Yes, The Fear is the seemingly unending absence of work in
your life. It’s the realisation that if you had a pound for every time that you
worried that you’d never work again then you’d never need to work again.
The
Fear is currently trying to move into my house.
It’s amazing what you can do to try and put off The Fear and
hope it lodges with someone else instead. I recently lost my resting job and The Fear
booked its ticket here but I’m not ready for it just yet. First, I went up to
Edinburgh for a week. I was doing one ten minute Casting Call Woe set while up there so,
y’know, totally still working. Now, I’m back and next week I'm getting new head shots done and have one day's acting work booked in. That's the only acting work I currently have booked in for the rest of my life and that's quite a terrifying prospect. When I get up at 10:30am, I can feel The
Fear hovering at the end of the street, waiting for its moment.

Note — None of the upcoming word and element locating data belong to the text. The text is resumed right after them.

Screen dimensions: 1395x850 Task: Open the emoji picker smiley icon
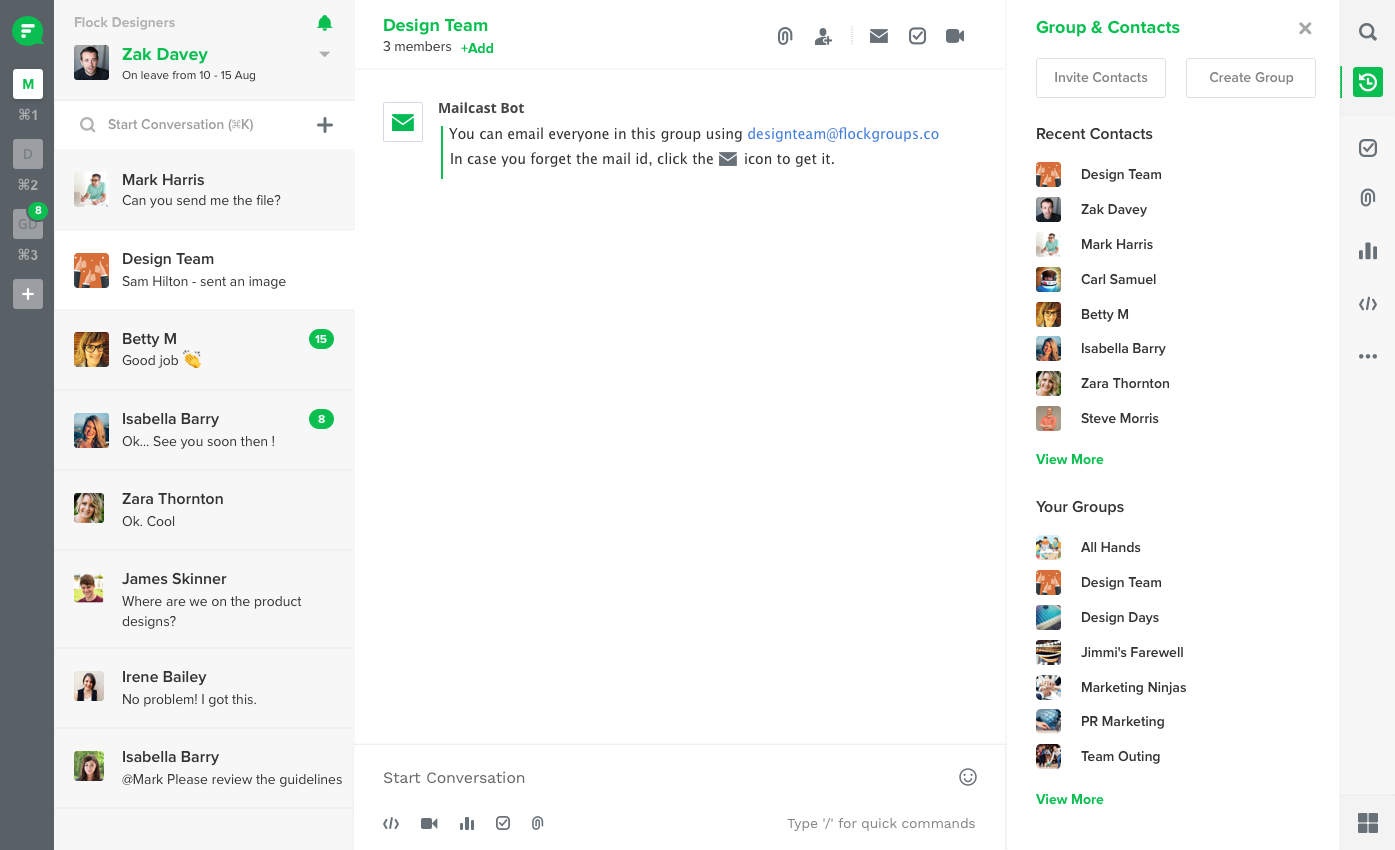point(967,777)
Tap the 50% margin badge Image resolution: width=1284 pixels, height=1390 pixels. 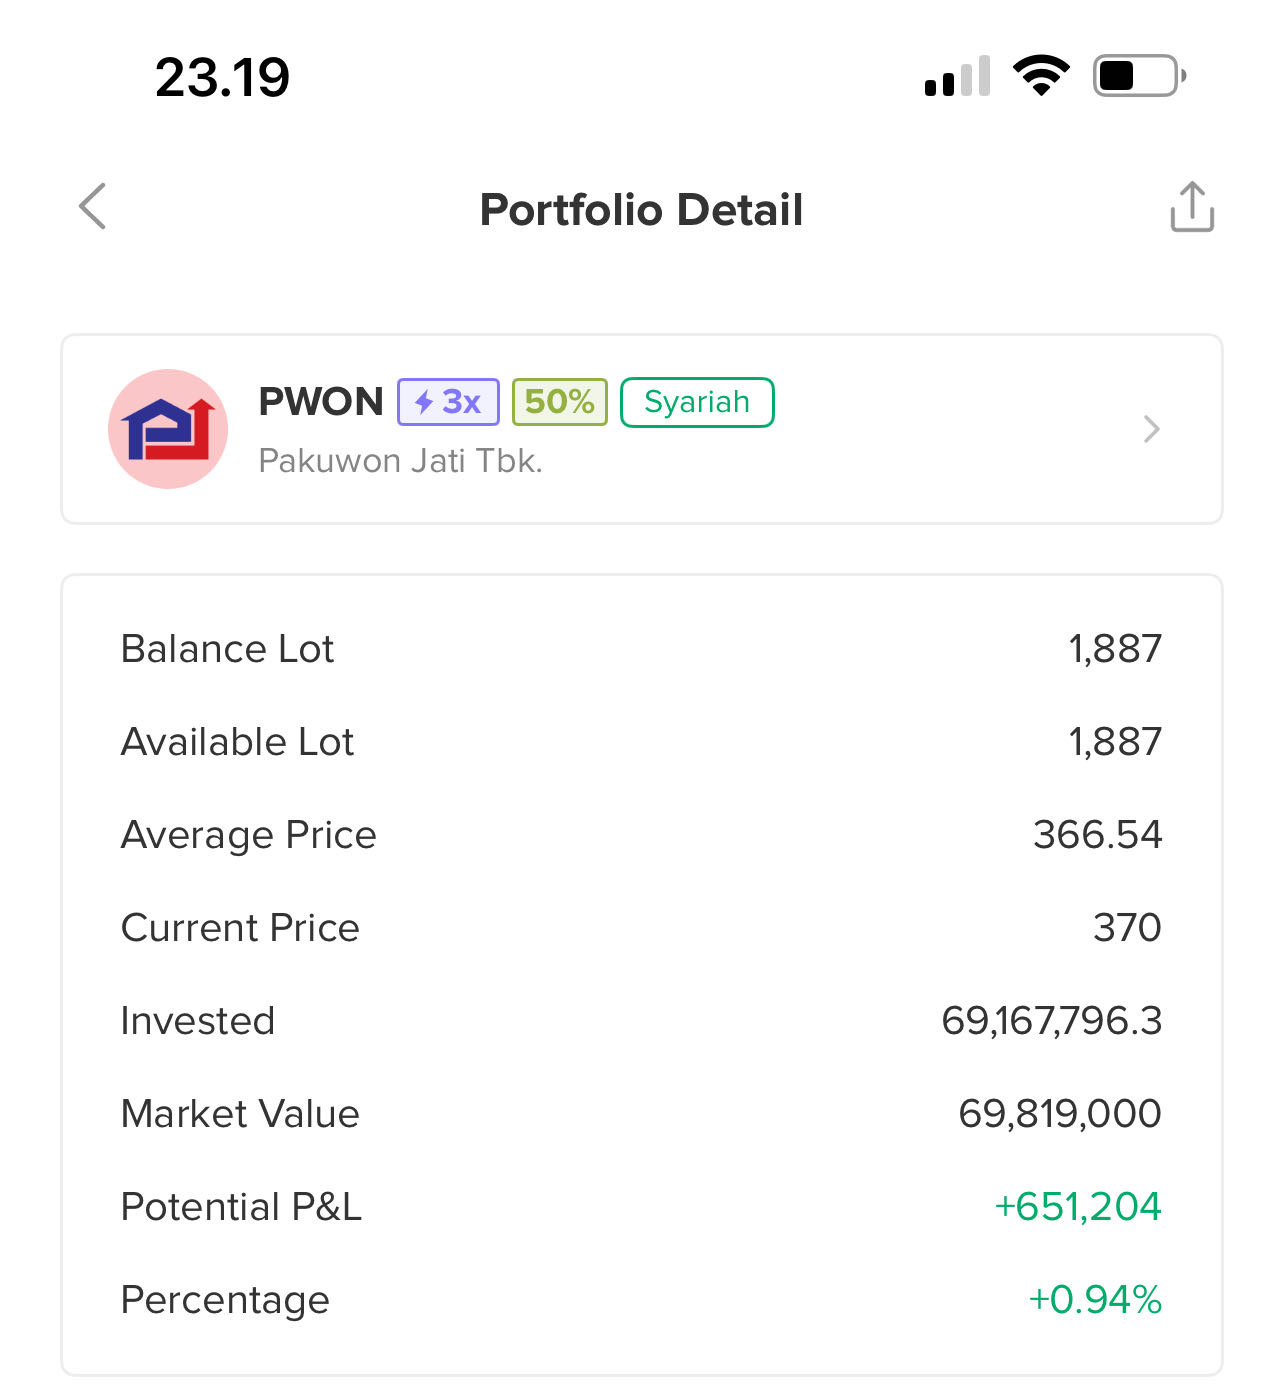point(559,402)
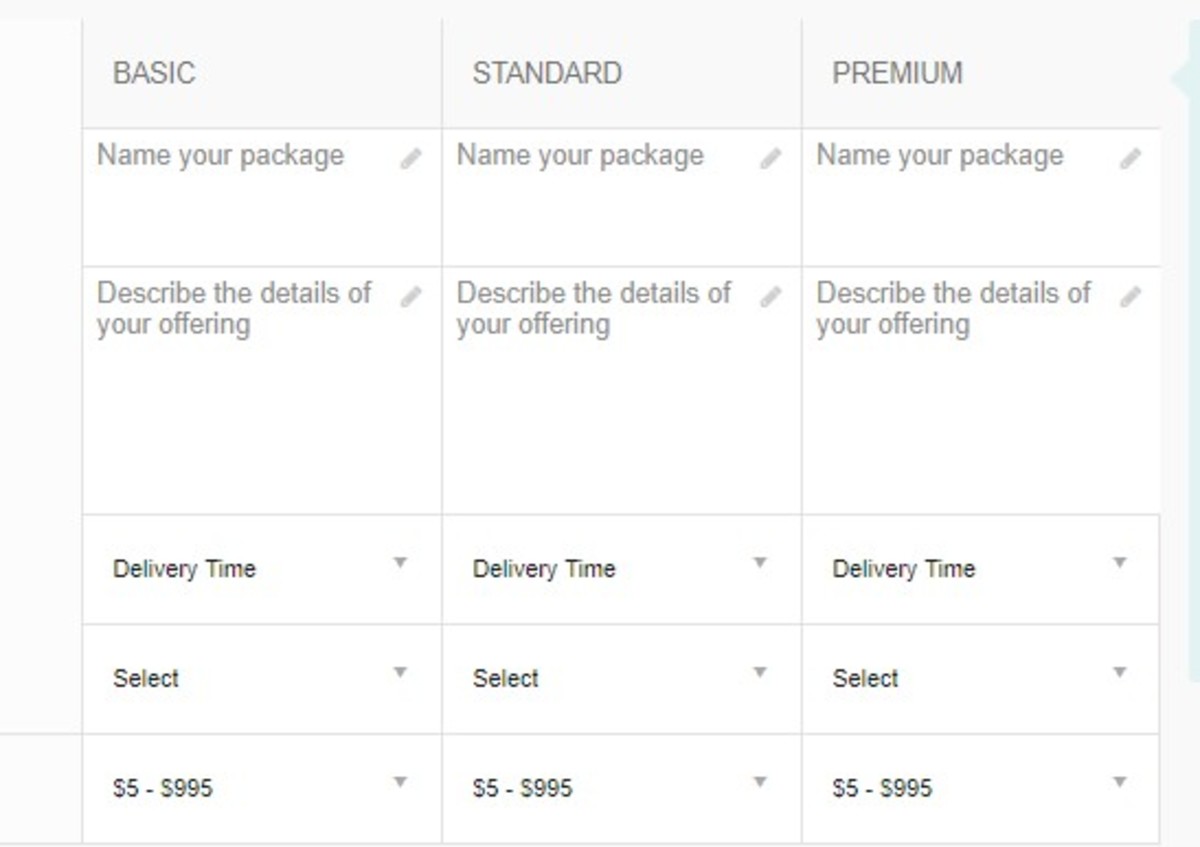This screenshot has width=1200, height=847.
Task: Expand the Select dropdown in the Premium column
Action: (980, 678)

For the first time in quite some time, I’m totally
unemployed. No acting work, no resting work. My savings account is now like the
work colleague who finds themself on the same train home as you, desperately
trying to avoid contact so it can be left alone to enjoy its book. You know they don’t want to speak but you’ve
made so much eye contact that, despite yourself, you’re clambering over
people’s bags to go and bother it.
The fear is a dangerous thing. It makes you doubt yourself
and forces you to look at your empty diary until you start putting in the
birthdays of long-forgotten school mates just to have something instead of
endless blank pages. The fear will happily force you into a call centre and
will tell you that a break from acting is fine. TOTALLY FINE. It’ll drag you
from the thing you love and do all it can to stop you looking back. Just keep looking
forward and focus on how nice it is to be able to afford to buy your friends a
drink for once.
I know The Fear means I should just tie myself to the
temporary jobs' section on Reed and focus on how I can make a mean Excel
spreadsheet and scan a document within an inch of its life. But I’m not.
Instead I’m pinning my hopes on my upcoming new headshots fooling everyone into
thinking I’m Benedict Cumberbatch and I'm tirelessly trawling through casting
websites trying to find work. Actual work. And for those of you who follow my
Casting Call Woe Tumblr, you’ll know how difficult that is. Pinning hopes on casting sites is about as safe as getting up on a rickety chair in the opening scene of Casualty. It means that every morning you get up, full of hope, and by lunchtime those hopes have been dashed due to you not being beautiful enough/white enough/naked enough/male enough. But you keep going because, well, that's what being an actor is.
So, if you see The Fear while you're out and about, let it know that I'm making its bed up and getting in its favourite brand of tea, but I'm not ready for it just yet. Not quite yet.
Hang in there. Everything you have written - yes, yes, and yes. But hang in there.